Глаза… Левый глаз, с трудом, казалось, что еще и с громким хлюпаньем, всё же разлепился. И узрел дощатый беленый потолок. Что-то похожее было у моей бабушки в деревне, пока отец не построил добротный дом.
Сквозь вонь дерьма и пота я смог ощутить ещё и далеко не приятный аромат прелой травы. Или там не только прелость? Жуть, не хотелось о таком непотребстве и думать. Спину кололо, будто бы не на привычном матрасе лежу, а на тюфяке, набитом сеном.

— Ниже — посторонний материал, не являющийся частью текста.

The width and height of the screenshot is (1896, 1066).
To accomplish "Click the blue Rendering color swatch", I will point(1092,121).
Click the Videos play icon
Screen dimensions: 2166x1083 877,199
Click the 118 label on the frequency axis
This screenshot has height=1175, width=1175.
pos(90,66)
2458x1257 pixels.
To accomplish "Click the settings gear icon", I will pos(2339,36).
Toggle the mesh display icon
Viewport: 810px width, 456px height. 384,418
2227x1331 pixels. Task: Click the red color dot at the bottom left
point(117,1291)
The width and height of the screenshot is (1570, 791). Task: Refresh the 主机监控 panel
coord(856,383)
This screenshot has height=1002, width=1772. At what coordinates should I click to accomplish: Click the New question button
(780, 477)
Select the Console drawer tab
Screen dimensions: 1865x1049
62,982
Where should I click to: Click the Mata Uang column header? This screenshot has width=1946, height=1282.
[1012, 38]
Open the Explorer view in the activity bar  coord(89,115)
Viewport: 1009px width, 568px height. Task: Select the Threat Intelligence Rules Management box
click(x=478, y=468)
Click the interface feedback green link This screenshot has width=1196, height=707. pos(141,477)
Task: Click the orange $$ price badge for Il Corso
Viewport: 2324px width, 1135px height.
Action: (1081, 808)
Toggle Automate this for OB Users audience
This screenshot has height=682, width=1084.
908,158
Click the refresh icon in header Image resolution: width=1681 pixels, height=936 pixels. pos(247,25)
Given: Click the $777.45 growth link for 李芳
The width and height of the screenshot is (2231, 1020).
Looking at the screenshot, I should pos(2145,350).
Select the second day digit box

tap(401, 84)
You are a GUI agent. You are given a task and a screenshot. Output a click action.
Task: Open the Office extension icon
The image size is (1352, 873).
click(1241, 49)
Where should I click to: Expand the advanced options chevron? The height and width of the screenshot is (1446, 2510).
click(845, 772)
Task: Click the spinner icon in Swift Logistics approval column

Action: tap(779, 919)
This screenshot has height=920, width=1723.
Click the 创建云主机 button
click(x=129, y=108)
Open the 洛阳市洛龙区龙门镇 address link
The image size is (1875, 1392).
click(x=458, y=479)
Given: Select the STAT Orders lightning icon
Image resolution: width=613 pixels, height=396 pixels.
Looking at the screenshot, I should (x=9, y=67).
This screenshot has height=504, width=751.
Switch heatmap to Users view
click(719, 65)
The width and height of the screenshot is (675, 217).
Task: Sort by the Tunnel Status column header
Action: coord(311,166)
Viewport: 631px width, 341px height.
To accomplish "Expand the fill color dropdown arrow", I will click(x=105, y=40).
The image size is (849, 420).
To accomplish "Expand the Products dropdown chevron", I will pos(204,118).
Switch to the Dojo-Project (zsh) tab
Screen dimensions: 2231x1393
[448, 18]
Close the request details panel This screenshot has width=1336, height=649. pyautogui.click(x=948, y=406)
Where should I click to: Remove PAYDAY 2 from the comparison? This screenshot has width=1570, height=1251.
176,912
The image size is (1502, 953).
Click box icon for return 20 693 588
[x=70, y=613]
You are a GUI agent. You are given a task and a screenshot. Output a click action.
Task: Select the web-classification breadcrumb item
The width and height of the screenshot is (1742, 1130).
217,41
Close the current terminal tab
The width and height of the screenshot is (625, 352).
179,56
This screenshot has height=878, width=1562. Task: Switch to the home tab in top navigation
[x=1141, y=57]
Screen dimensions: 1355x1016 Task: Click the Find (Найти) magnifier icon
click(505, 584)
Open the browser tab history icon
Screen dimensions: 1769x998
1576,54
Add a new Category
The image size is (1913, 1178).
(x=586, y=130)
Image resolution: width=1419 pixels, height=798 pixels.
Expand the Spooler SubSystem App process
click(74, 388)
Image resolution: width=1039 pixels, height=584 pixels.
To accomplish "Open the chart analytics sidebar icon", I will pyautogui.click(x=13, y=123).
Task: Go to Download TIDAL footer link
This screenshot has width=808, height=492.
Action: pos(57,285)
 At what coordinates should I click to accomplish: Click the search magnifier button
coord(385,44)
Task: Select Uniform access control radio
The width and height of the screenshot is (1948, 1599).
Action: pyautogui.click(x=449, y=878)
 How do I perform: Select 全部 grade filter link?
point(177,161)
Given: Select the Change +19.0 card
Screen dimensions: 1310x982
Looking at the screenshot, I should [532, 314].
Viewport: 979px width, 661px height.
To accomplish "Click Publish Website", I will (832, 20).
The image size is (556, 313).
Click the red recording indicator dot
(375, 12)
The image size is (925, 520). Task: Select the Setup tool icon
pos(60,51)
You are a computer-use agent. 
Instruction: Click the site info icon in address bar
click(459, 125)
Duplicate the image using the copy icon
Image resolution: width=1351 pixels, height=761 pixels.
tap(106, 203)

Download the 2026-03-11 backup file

— Вот, барин, испей водицы колодезной. Опосля ещё рассола капустного налью, — сказал мужик, которого я ещё не смог рассмотреть по причине того, что это надо было бы голову повернуть. — Ну это коли по-русски. А ты жа… прощайте… вы жа сказывали, что на хфранцузском похмелять вас нужно.
— Более никакого французского. Не с французом говоришь, — сказал я. — В России быть по русски говорить. Мы же в России?
Я вдруг заволновался. А что, если нет? Куда-то же меня перенесло. Уже и догадываюсь, куда. Чье-то сознание подсказывает. Но нет, не верю.
— Дак где ж еще? В России… Но вас барин и прибило… Я и сам боле хлебное вино у Полозьева пить не стану. Так жа и в богодельню можно, — мужик заволновался, но действовал.
Сильные руки приподняли меня. К сухим, как пески Сахары, губам поднесли прохладную глиняную чашку. Живительная влага полилась внутрь. Тут же в голову ударил хмель.
Нет, я определённо не понимаю, что здесь происходит.